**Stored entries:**
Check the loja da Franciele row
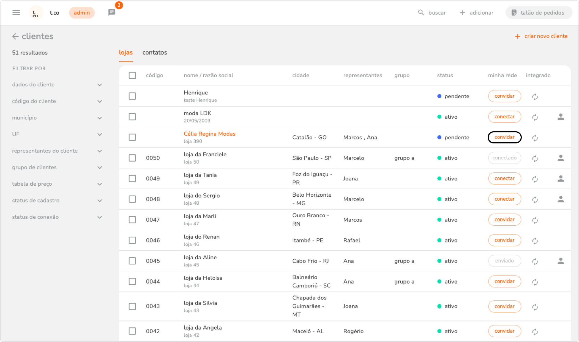This screenshot has height=342, width=579. coord(132,158)
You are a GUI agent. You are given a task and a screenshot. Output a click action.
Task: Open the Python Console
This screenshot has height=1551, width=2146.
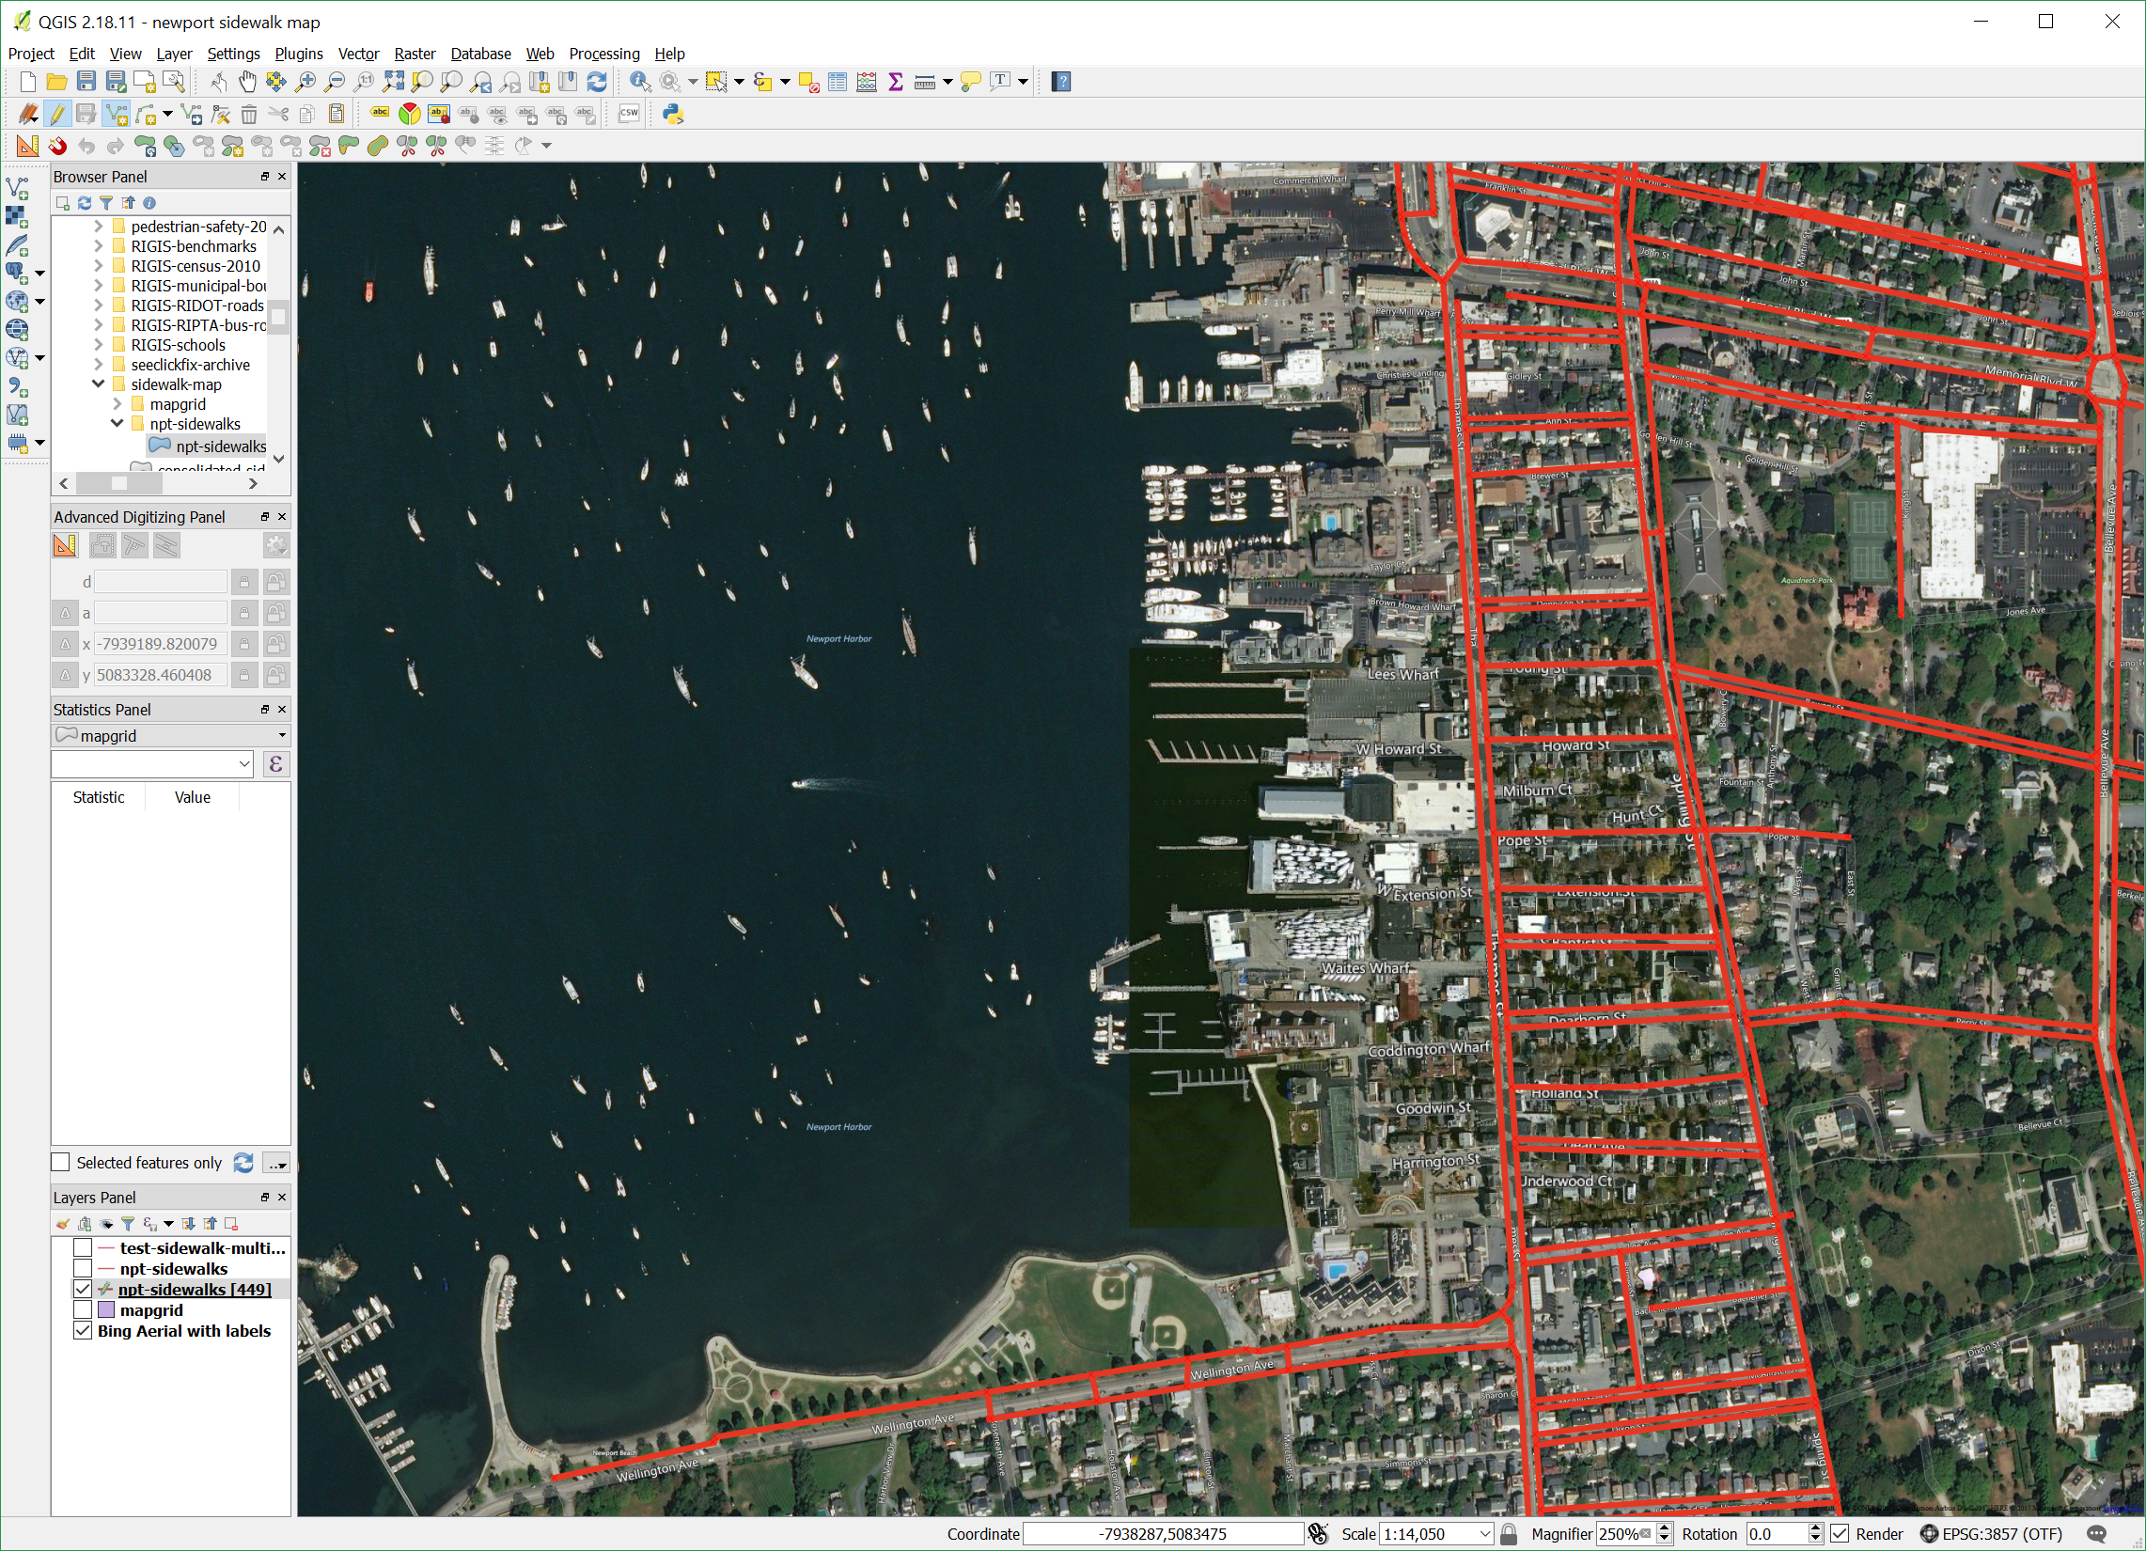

**REQUIRED WORK:** Although the records contain pictures, transcribe only their text, exactly as written.

**ANSWER SPACE:**
Check the loja da Franciele row
This screenshot has height=342, width=579. coord(132,158)
You are a GUI agent. You are given a task and a screenshot. Output a click action.
Task: Open the Python Console
This screenshot has height=1551, width=2146.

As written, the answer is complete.